#### Answer

$6.3\dfrac {m}{s^{2}}$

#### Work Step by Step

Lets assume that $H_{0}$ is initial height of the box relative to the ground.
Total energy of the spring and box system initially will be :
$E_{tot}=mgH_{0}..........(1)$
When the box starts to move, its potential energy will be converted to the box’s kinetic energy and spring’s potential energy. Lets assume that box will descend distance $L$ on the incline (so the spring will stretch by distance $L$). Now, lets write total energy equation again:
$E_{tot}=E_{spring}+E_{box}=\dfrac {kL^{2}}{2}+\dfrac {mv^{2}_{1}}{2}+mgH_{1}.........(2)$
Here, $H_{1}$ is the height of the box relative to the ground after descending $L$ distance.
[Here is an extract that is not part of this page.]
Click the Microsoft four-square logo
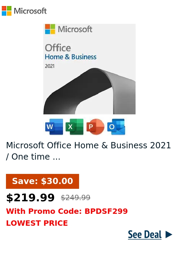click(x=6, y=11)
From the incline, we get:
$\Delta H=H_{0}-H_{1}=L\sin \theta \left.......( 3\right) $
From (1) and (2), we get:
$mg\left( H_{0}-H_{1}\right) -\dfrac {kL^{2}}{2}=\dfrac {mv^{2}_{1}}{2}\Rightarrow v_{1}=\sqrt {2g\left( Ho-H_{1}\right) -\dfrac {k}{m}L^{2}}\left...( 4\right) $
From (3) and (4) we get:
$v_{1}=\sqrt {L\left( 2g\sin \theta -\dfrac {kL}{m}\right) }....(5)$
So if the block momentarily stops, then $v_{1}=0\left.....( 6\right) $
From (5) and (6), we get:
$L=\dfrac {2mg\sin \theta }{k}\approx 0.21m...........(7)$
So at that point, lets find the acceleration of the box:
$ ma=kL-mg\sin \theta $
Using (7), we get $a=g\sin \theta \approx 6.3\dfrac {m}{s^{2}} $